I am excited to share my research on Eudora Welty and Hubert Creekmore on Thursday in The Library Brown Bag Series. I am especially pleased to speak with Dr. Suzanne Marrs about personal and literary connections between Welty and Creekmore. Dr. Marrs is Eudora Welty’s biographer and a personal friend of the author; she knows just about everything about the Mississippi writer’s life.
We will be talking about Welty and Creekmore because they were good friends and related to each other by marriage when one of Eudora’s brothers, Walter Welty, married Middy Creekmore, the sister of Hubert Creekmore. Though less well known than Eudora, Hubert was also a writer of poetry and fiction; he was an editor, translator, and reviewer, what people used to call a “literary man.” He is two years older than Eudora and initially was a literary adviser to her when she began writing fiction. He helped make the editorial connection that saw her famous first short story “Death of a Traveling Salesman” into print in 1936. Creekmore and Welty were very good life-long friends, and later when Creekmore lived in New York City after his service in World War II, Welty often visited him there.
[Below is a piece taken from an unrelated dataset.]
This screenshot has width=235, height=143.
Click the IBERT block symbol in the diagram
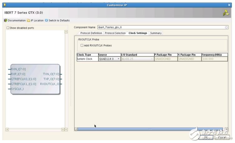35,79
Hubert Creekmore who lived in Eudora’s Belhaven neighborhood in Jackson when they were young writers during the Depression was born in Water Valley, MS where I currently live. Last year in October, the residents of Water Valley in conjunction with the Arts Council and help from the Mississippi Department of Archives and History and our own University of Mississippi Special Collections celebrated Hubert Creekmore’s literary achievements by dedicating an official state marker to him. You can visit it in front of his birth house on 114 Panola Street.
For our talk, Dr. Marrs will speak about the connections between the Welty and Creekmore families, and I will be looking at the literary achievements of both authors, specifically their major novels Delta Wedding (1946) by Welty and The Welcome (1948) by Creekmore. Neither Creekmore nor Welty ever married and my talk will focus on the ways marriage is depicted in their novels.